Deficiency in mitochondrial aldehyde dehydrogenase increases the risk for late-onset Alzheimer's disease in the Japanese population.

Mitochondrial aldehyde dehydrogenase 2 (ALDH2) deficiency is caused by a mutant allele in the Mongoloids. To examine whether genetic constitutions affecting aldehyde metabolism influence the risk for late-onset Alzheimer's disease (LOAD), we performed a case-control study in the Japanese population on the deficiency in ALDH2 caused by the dominant-negative mutant allele of the ALDH2 gene (ALDH22). In a comparison of 447 patients with sex, age, and region matched nondemented controls, the genotype frequency carrying the ALDH22 allele was significantly higher in the patients than in the controls (48.1% vs 37.4%, P = 0.001). Logistic regression analysis indicates that carriage of the ALDH22 allele is an independent risk for LOAD of the epsilon4 allele of the apolipoprotein E gene (APOE-epsilon4) (P = 0.002). Moreover, the odds ratio for LOAD in carriers of the ALDH22 allele was almost twice that in noncarriers, irrespective of status with regard to the APOE-epsilon4 allele.

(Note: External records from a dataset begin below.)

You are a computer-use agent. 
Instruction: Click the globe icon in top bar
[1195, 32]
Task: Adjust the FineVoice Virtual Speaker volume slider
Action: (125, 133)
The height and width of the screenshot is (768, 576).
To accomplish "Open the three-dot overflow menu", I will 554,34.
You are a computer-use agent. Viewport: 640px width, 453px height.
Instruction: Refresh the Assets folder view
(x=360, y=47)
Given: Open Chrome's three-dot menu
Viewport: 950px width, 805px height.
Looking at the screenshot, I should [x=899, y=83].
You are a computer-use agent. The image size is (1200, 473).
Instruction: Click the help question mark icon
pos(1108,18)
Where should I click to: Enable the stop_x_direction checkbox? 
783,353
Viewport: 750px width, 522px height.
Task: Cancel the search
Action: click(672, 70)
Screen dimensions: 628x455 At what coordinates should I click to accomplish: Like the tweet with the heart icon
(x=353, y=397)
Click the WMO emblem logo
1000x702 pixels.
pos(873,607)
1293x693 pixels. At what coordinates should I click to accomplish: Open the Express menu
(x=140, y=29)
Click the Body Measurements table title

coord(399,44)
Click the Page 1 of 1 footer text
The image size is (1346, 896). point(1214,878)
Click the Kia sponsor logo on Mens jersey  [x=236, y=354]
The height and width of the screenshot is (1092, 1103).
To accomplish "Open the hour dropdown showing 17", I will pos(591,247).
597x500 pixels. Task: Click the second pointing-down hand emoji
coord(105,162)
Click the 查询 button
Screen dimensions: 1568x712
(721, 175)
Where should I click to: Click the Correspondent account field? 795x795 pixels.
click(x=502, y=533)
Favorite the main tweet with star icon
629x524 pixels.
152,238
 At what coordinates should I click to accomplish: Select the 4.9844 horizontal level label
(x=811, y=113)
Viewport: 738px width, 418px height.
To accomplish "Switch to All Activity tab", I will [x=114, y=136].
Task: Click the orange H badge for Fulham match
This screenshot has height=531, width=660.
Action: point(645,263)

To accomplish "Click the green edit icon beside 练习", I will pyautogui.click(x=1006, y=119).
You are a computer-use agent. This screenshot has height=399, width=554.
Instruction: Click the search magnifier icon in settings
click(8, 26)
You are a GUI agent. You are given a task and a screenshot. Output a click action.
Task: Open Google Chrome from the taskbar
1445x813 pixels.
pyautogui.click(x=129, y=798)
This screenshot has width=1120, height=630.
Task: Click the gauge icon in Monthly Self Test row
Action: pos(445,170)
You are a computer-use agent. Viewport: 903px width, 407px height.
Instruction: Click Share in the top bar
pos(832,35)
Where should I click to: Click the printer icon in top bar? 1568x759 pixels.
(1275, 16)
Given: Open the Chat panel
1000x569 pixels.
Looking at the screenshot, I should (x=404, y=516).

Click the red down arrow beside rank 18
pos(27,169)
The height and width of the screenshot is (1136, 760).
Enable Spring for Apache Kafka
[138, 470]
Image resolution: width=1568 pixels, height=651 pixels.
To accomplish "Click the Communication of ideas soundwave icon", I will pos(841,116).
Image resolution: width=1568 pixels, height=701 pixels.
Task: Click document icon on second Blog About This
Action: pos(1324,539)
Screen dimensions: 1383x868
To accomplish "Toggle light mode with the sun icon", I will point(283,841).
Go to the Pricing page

Among patients homozygous for the APOE-epsilon4 allele, age at onset of LOAD was significantly lower in those with than without the ALDH22 allele. In addition, dosage of the ALDH22 allele significantly affected age at onset of patients homozygous for the APOE-epsilon4 allele. These results indicate that the ALDH2 deficiency is a risk for LOAD, synergistically acting with the APOE-epsilon4 allele.